REQUIRED ACTION – When you reach the line with "Task: Uncheck Swap Ctrl and Caps Lock" in the data below, begin printing lines exactly, and stop once the line with "Given: Open help icon in Revenue By Sector" has been printed.
[DATASET EXTRACT]
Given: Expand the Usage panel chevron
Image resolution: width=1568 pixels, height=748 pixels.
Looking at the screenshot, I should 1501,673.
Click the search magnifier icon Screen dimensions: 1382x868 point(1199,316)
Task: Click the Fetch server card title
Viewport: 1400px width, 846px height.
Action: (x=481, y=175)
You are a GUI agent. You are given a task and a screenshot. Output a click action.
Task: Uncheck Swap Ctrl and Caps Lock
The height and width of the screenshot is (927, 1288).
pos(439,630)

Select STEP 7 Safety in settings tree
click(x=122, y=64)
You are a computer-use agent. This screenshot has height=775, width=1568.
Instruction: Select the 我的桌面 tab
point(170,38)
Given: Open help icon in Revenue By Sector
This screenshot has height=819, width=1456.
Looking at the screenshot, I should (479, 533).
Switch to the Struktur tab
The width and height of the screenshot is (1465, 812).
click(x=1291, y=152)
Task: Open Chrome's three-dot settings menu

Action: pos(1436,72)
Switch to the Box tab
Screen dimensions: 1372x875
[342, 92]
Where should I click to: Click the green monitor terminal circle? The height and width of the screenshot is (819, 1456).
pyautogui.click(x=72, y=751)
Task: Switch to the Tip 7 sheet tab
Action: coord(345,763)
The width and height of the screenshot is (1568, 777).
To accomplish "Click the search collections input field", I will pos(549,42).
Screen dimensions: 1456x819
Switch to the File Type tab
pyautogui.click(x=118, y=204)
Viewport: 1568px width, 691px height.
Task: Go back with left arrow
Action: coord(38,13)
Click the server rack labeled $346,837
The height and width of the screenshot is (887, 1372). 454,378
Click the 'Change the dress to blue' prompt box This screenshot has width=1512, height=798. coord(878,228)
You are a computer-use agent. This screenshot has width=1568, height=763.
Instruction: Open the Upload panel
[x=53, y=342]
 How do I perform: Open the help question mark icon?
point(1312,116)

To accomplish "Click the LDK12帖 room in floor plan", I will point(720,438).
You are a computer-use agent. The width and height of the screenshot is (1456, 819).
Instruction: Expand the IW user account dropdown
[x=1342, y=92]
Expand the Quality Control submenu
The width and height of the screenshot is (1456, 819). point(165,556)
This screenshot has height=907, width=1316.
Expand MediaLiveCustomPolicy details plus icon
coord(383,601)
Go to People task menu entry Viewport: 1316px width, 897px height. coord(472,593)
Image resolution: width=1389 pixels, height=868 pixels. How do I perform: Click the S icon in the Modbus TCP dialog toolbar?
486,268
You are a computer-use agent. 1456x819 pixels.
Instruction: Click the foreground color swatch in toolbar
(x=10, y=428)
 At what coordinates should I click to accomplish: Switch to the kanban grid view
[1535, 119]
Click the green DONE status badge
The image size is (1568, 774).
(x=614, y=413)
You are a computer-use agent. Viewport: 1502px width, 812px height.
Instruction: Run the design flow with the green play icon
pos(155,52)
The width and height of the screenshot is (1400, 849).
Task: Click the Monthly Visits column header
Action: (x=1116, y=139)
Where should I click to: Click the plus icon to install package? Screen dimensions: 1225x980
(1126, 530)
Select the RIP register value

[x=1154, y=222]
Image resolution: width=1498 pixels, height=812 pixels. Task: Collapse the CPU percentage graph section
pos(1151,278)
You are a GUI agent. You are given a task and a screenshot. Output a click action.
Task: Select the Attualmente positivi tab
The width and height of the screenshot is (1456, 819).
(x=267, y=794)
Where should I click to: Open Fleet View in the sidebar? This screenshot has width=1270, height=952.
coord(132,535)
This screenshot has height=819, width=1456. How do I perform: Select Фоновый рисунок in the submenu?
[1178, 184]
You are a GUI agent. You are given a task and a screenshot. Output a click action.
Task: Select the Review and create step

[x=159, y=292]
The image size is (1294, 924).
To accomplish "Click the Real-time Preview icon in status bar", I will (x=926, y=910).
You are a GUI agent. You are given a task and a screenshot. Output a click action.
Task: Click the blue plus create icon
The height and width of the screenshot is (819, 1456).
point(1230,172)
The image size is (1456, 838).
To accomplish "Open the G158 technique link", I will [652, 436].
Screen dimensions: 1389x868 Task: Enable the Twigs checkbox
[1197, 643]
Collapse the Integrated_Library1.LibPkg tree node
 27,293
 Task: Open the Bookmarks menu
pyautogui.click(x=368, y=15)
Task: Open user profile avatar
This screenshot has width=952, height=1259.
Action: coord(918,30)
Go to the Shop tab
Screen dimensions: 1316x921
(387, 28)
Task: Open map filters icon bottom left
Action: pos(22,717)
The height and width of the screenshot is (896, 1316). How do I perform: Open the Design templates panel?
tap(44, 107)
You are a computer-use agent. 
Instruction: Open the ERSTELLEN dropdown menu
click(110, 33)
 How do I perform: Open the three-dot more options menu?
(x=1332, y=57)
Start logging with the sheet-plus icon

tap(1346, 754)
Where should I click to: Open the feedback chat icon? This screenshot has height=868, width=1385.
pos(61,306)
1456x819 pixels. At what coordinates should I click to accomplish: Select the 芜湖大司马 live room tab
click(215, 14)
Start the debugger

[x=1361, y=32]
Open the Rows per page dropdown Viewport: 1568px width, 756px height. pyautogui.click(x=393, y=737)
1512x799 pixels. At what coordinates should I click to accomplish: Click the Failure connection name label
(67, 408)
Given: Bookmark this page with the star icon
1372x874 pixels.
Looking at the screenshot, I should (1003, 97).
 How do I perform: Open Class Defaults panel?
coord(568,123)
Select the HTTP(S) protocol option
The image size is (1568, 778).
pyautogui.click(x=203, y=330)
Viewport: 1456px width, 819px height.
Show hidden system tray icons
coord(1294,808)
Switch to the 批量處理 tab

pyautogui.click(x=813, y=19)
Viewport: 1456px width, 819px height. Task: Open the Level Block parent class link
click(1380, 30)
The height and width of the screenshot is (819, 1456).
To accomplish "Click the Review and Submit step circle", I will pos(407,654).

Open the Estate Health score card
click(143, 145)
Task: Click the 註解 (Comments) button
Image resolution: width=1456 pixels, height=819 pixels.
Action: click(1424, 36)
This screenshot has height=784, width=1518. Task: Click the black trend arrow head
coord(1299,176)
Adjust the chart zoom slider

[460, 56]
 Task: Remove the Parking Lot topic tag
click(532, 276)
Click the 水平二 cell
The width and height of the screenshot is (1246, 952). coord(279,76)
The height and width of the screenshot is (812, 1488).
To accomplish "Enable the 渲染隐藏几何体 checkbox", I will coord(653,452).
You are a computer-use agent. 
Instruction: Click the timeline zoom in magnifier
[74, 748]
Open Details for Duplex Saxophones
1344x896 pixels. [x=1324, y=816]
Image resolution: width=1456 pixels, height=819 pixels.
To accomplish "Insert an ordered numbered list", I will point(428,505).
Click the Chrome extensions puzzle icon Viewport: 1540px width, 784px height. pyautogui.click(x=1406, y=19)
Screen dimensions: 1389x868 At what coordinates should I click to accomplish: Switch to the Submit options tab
[/DATASET EXTRACT]
RESULT FOR THIS EXERCISE –
Task: Uncheck Swap Ctrl and Caps Lock
The height and width of the screenshot is (927, 1288).
pos(439,630)

Select STEP 7 Safety in settings tree
click(x=122, y=64)
You are a computer-use agent. This screenshot has height=775, width=1568.
Instruction: Select the 我的桌面 tab
point(170,38)
Given: Open help icon in Revenue By Sector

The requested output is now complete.